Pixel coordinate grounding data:
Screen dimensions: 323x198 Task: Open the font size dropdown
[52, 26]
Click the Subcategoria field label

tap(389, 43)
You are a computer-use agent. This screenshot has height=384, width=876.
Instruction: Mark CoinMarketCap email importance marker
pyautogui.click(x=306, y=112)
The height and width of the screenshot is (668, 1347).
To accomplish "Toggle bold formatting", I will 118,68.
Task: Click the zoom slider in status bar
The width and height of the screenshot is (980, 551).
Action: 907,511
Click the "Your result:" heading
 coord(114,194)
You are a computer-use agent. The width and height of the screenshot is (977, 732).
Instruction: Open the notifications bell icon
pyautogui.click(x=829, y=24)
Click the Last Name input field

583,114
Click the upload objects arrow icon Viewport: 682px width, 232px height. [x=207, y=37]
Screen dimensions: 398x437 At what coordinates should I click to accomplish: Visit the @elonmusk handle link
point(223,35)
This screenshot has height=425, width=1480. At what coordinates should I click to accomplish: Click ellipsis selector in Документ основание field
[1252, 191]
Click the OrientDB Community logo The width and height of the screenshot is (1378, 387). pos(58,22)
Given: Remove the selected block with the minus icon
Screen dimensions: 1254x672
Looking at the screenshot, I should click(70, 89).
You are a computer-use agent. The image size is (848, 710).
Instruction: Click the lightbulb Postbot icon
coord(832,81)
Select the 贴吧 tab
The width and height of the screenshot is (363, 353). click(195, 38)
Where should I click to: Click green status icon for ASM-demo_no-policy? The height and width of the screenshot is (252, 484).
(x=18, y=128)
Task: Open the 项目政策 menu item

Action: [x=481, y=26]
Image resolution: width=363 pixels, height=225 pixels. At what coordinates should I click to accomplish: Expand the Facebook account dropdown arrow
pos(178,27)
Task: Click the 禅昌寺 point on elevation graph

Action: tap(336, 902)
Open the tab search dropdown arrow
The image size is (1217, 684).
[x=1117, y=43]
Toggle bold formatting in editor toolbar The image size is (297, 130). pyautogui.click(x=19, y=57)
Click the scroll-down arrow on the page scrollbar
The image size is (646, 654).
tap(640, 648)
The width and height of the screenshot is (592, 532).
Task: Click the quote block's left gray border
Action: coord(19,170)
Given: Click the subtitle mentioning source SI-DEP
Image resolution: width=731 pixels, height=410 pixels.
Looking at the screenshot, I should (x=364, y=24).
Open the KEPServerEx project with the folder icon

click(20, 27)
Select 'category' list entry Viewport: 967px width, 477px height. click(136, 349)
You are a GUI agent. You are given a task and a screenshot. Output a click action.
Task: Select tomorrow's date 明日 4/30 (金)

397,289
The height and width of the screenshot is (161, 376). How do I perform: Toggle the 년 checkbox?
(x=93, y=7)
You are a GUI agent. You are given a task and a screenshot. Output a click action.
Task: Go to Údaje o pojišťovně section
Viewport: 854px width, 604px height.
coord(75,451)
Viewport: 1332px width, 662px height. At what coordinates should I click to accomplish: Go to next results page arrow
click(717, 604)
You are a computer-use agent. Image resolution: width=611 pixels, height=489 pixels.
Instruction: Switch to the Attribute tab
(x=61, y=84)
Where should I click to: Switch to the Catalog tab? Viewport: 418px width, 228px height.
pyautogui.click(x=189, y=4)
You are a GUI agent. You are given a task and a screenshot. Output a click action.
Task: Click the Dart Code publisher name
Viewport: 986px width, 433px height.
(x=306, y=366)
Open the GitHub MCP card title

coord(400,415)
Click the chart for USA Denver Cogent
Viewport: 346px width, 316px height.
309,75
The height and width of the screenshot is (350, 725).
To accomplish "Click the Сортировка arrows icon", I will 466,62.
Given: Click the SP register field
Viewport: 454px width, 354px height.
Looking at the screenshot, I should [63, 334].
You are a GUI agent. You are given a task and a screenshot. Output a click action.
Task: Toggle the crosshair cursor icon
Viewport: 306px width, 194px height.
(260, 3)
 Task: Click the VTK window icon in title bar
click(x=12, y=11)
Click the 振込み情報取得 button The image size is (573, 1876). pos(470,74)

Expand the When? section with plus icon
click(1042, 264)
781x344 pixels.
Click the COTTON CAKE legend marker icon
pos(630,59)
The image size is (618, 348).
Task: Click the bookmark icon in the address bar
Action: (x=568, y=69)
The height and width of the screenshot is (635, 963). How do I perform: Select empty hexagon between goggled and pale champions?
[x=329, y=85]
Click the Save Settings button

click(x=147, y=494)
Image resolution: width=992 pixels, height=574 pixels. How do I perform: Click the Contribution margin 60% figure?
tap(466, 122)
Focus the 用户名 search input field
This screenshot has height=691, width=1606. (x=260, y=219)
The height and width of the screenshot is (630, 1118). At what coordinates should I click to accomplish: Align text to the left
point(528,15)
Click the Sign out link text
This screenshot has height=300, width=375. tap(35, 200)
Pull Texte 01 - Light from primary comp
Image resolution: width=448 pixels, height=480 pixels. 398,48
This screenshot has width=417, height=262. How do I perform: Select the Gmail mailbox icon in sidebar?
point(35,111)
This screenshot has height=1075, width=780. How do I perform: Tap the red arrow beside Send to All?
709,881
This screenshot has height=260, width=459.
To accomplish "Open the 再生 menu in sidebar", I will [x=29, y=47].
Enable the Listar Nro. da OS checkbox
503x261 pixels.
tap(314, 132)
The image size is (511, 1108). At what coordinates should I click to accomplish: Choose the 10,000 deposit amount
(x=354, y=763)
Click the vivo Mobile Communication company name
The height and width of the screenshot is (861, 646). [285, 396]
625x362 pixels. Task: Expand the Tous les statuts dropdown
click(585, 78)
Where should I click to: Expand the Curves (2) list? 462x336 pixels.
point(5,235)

Exercise objective: Copy the lines of the data above exactly as written, beginning with the line containing "Select the 贴吧 tab" and ending with the line containing "Click the scroll-down", and leave out all other lines.

Response:
Select the 贴吧 tab
The width and height of the screenshot is (363, 353). click(195, 38)
Where should I click to: Click green status icon for ASM-demo_no-policy? The height and width of the screenshot is (252, 484).
(x=18, y=128)
Task: Open the 项目政策 menu item

Action: [x=481, y=26]
Image resolution: width=363 pixels, height=225 pixels. At what coordinates should I click to accomplish: Expand the Facebook account dropdown arrow
pos(178,27)
Task: Click the 禅昌寺 point on elevation graph

Action: tap(336, 902)
Open the tab search dropdown arrow
The image size is (1217, 684).
[x=1117, y=43]
Toggle bold formatting in editor toolbar The image size is (297, 130). pyautogui.click(x=19, y=57)
Click the scroll-down arrow on the page scrollbar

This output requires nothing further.